» **Extracted text**:
On his arrival in India he was posted immediately to Amritsar, where, to his great delight, his father was also stationed. Two years later his father died and soon after he joined another battery at Mian Mir. Shortly after, the bank in which he had deposited the money left by his father for the support of his mother failed; and, finding it a difficult matter to maintain himself and his mother on the meagre salary of a subaltern, he applied for a post on the Bengal Staff Corps. Having qualified himself in Hindustani and Urdu, he was attached to the 21st Punjab Infantry then on its way to Abyssinia. It was during this Abyssinian Campaign of 1867 that he laid the foundations of his distinguished career. He was first put in charge of the water-supply at Zoula, and having successfully conducted a convoy with 50,000 dollars to Senafe, he was appointed to look after a transport train. Later he quelled a rising at Dildee and gained the respect and affection of the natives to such an extent that he was appointed Provost-Marshal of the place by the officer in command, Colonel J. Grant. On the arrival of Sir Robert Napier, Lieutenant Warburton received the personal thanks of this distinguished officer for the services rendered by him; and it was through the instrumentality of Sir Robert himself that Warburton succeeded later in getting an appointment on the Punjab Commission. At the conclusion of the campaign he was invalided to England for dysentery, and whilst there he married Mary, the only daughter of William Cecil of Monmouthshire. She, however, did not join him in India till 1870.

» **Given request**: Continue the biographical account of Lieutenant Warburton's early career, picking up after its last sentence.

» **Stored rows**:
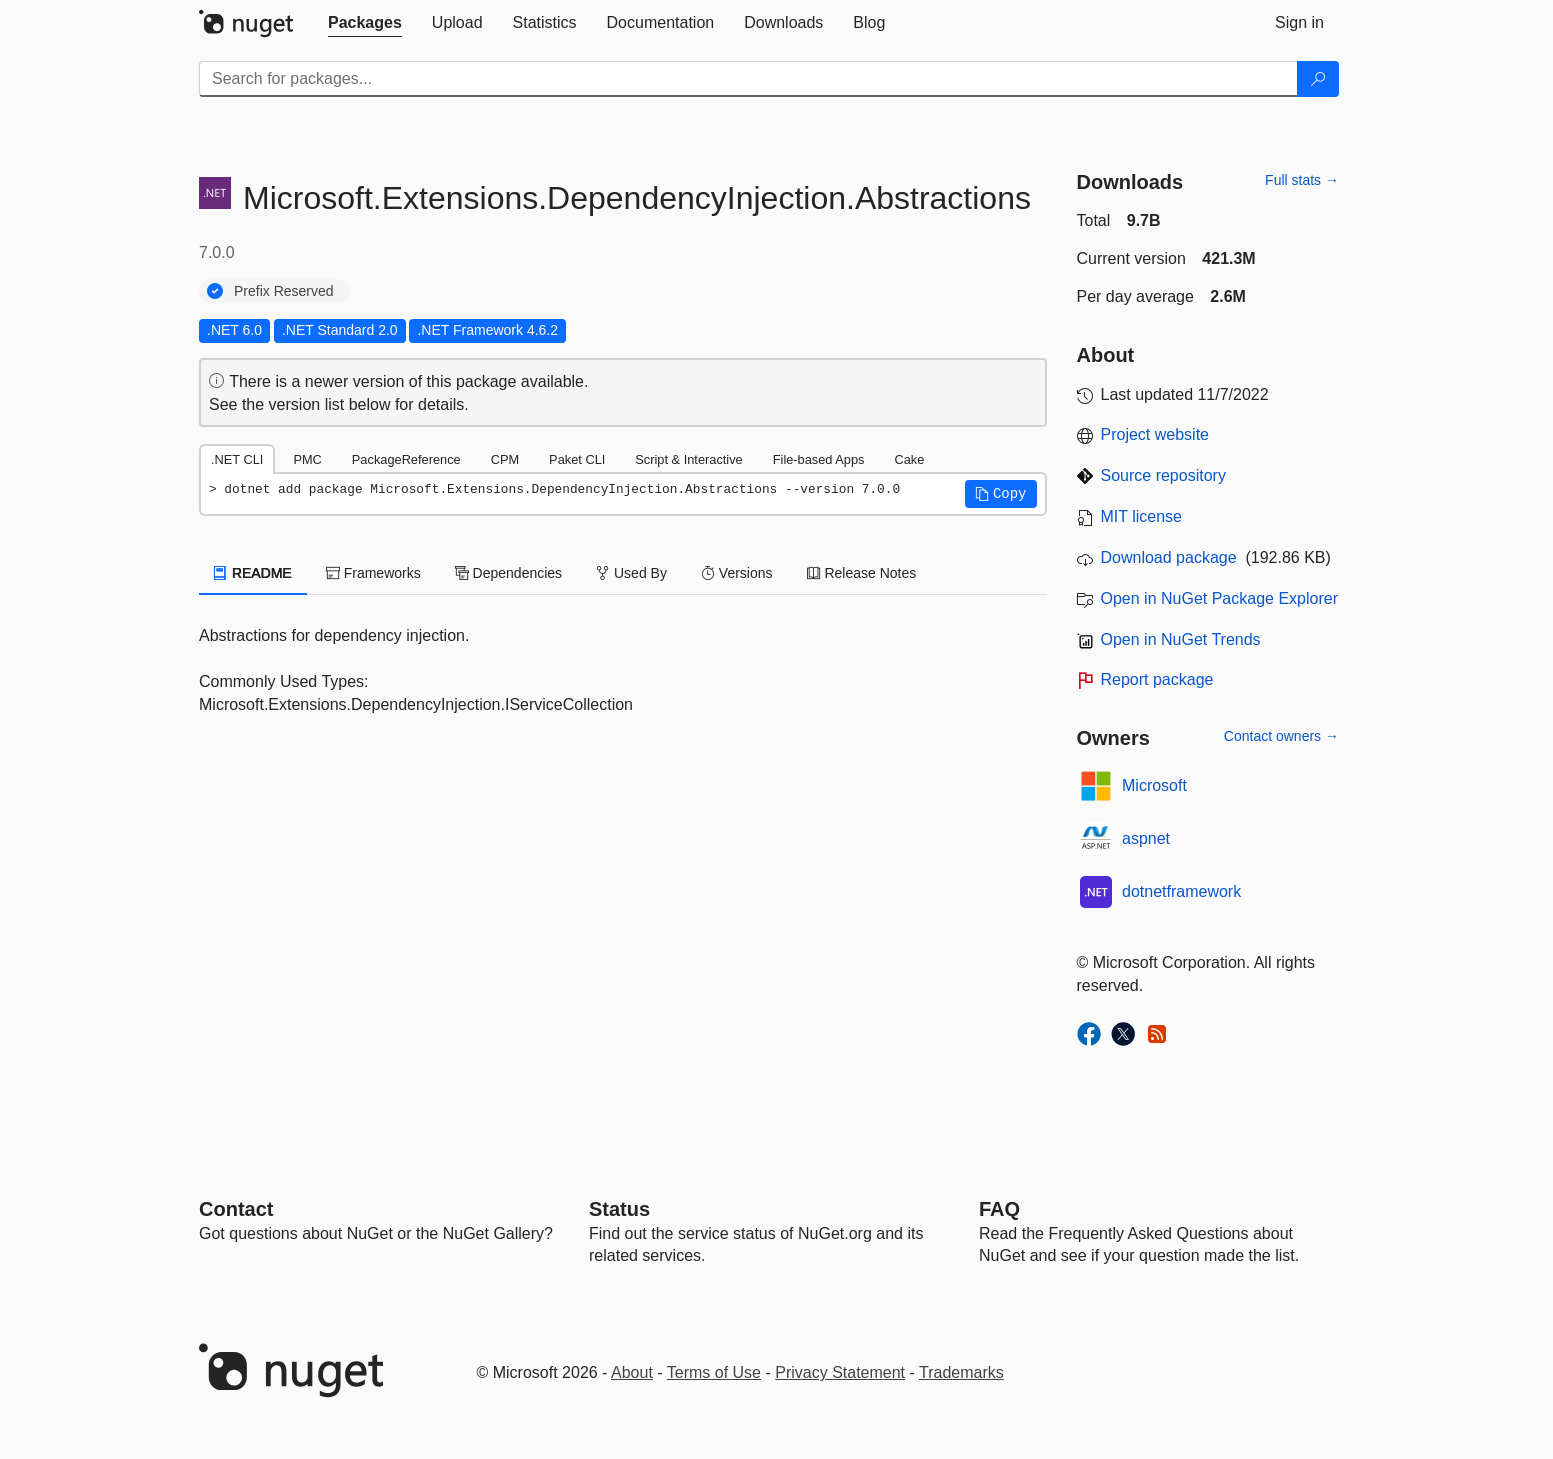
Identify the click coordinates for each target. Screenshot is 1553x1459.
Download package (1169, 557)
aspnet (1146, 838)
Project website (1155, 434)
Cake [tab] (909, 459)
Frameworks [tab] (373, 573)
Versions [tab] (737, 573)
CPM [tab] (505, 459)
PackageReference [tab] (406, 459)
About (632, 1372)
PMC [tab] (307, 459)
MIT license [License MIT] (1142, 516)
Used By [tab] (631, 573)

» **Output of the exercise**:
On his return to India in 1869 he joined the 15th Ludiana Sikhs at Amballa and was shortly after transferred to Ferozepore. He passed the examination of the Bengal Staff Corps the next year, and simultaneously he was the recipient of the good news that he had succeeded in obtaining an appointment on the Punjab Commission. His first post was as Assistant Commissioner under Colonel Pollock of the Peshawar Division, and in this and similar capacities he served the Punjab Government till 1879. During these nine years he obtained a thorough knowledge of the language, the customs, and the peculiarities of the border tribes; and conscientiously discharged his duties both to the satisfaction of his superiors and to that of the people he was over. In 1872 he successfully put down a rising among the Utman Khels. For all his services he received the compliments of the Punjab Government five times and on three occasions he was congratulated by the Secretary of State himself. In the Afghan troubles of 1878, Sir Louis Cavagnari made repeated attempts to secure the services of Captain Warburton on his staff, but he was each time told that the latter was too valuable an officer to be spared. One by one all his colleagues were given to Sir Louis, but no amount of persuasion could induce the authorities to part with Warburton himself. A few months later Cavagnari and his entire suite were murdered by a Cabul mob. In 1880 or, rather in the end of 1879, he was offered and accepted the post of Political Officer of the Khyber, and immediately after he was invalided home again for dysentery.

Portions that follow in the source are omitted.